En ce sens, au travers des éco-modèles, des échanges asynchrones avec des décalages de
temps parfois de dizaines d’années, sont prévus. Ces types d’échanges ont la capacité de
puiser dans des cultures, des localisations, des temps et des phases de conception distants.
C’est pourquoi selon nous, ils représentent une collaboration distribuée. Ce système de
collaboration ne devient possible qu’avec une collecte des connaissances passées, dans
laquelle les concepteurs peuvent prendre le meilleur des connaissances acquises des uns et des
autres. En ce sens, les éco-modèles jouent le rôle d’éléments de collaboration distribuée.
L’objectif à terme est, donc, de réunir des éléments dans une banque de connaissances qui
s’enrichit au fur et à mesure des nouvelles connaissances dans le domaine.

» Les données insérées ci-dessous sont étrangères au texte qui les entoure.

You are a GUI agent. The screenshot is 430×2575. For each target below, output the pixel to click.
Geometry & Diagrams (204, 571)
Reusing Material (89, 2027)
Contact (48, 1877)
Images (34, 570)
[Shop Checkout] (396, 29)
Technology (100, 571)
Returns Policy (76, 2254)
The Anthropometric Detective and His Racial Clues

Figure 35 - Interface d’échanges asynchrones contenant les éco-modèles comme les éléments de la collaboration
distribuée [notre recherche]
En effet, une banque d’éco-modèle peut être considérée comme une co-création de
connaissance par des acteurs qui ne se connaissent pas forcément. C’est une approche qui
peut rejoindre l’idée de créer une encyclopédie spécialisée dans le domaine de la conception
environnementale de bâtiments. Ces éléments de connaissances peuvent être récoltés au
travers des projets réalisés dans le passé mais aussi sur les conceptions faites pour un projet
qui sera réalisé dans le futur.
« Pour concevoir une œuvre nouvelle, un architecte peut s’appuyer sur des
fragments de connaissance qu’il a extrait d’œuvres anciennes, réalisées ou
simplement projetées. La conception s’appuie alors sur la mémoire d’une
interprétation effectuée en amont, car l’extraction de connaissances
réutilisables peut se faire par un travail d’interprétation. » [Léglise, 2000].
À lumière de ce qui précède, les éco-modèles et leurs cas d’utilisation antérieurs peuvent
offrir aux architectes des fragments de connaissances.
« Les raisons (ou les bases théoriques explicatives) »,
« Le processus (ou la façon de faire) »,
« Les finalités (ou les buts pour lesquels il peut être utilisé) ».
L’auteur recommande la troisième façon pour aboutir à « un meilleur apprentissage » et ce
dans un objectif pédagogique.
Cette recherche a pour objectif de favoriser la conception environnementale du bâtiment - réel
ou pédagogique. Donc, en nous appuyant sur les trois piliers définis par [Iordanova et al.,
2009], nous pensons que les finalités - les bâtiments réalisés ou les projets conçus -
accompagnées des raisons peuvent être importantes dans le cadre de notre méthode pour aider
l’architecte. Par contre, il nous semble peu pertinent de se focaliser sur les façons de faire - les
processus - au niveau de la phase amont de la conception.
Enfin, les finalités et les raisons sont consultables par l’architecte à travers les éco-modèles.
En se basant sur ces éléments le concepteur peut conduire un travail de conception avec plus
de certitude et plus de connaissances présentes dès la phase amont.